Dresden - Mit einem Wohnberechtigungsschein (WBS) können sozial schwächere Dresdner kostengünstig Wohnungen mieten. Nun wurden die Einkommensgrenzen für den Erhalt erstmals seit 2021 angepasst und erhöht.
Das hatten zuvor Genossenschaften wie etwa die Eisenbahner (EWG) gefordert.
Hintergrund: Die Eisenbahner bauen in Gorbitz alte DDR-Platten mit Fördermitteln des Freistaates um, dürfen danach die neuen Wohnungen nur an Menschen mit WBS vermieten.

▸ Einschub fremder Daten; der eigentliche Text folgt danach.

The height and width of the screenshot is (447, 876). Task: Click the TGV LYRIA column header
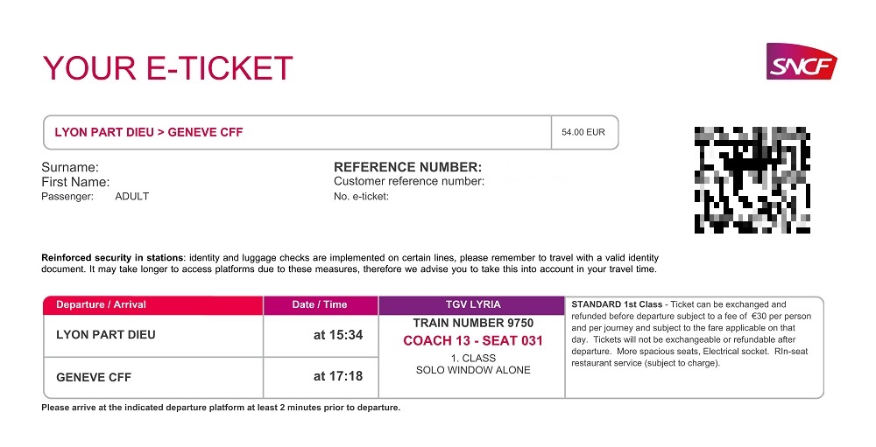coord(473,305)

Mit Erhöhung der Einkommensgrenzen können jetzt wieder mehr Dresdner den Schein beantragen, die zwar über wenig Einkommen verfügen, das aber dennoch über der bisherigen WBS-Schwelle lag.
Ab diesem Jahr können Alleinlebende mit einem Jahreseinkommen von bis zu 20.520 Euro (zuvor 16.800 Euro) einen WBS erhalten.
Für 2-Personen-Haushalte liegt die Grenze jetzt bei 30.780 Euro (zuvor 25.200 Euro) pro Jahr.
Das Sozialamt stellte bis Jahresende 2025 rund 5000 Berechtigungen aus. 2024 waren es 4710 Scheine gewesen.
Anspruchsberechtigt dürften rund 54.800 Dresdner Haushalte sein.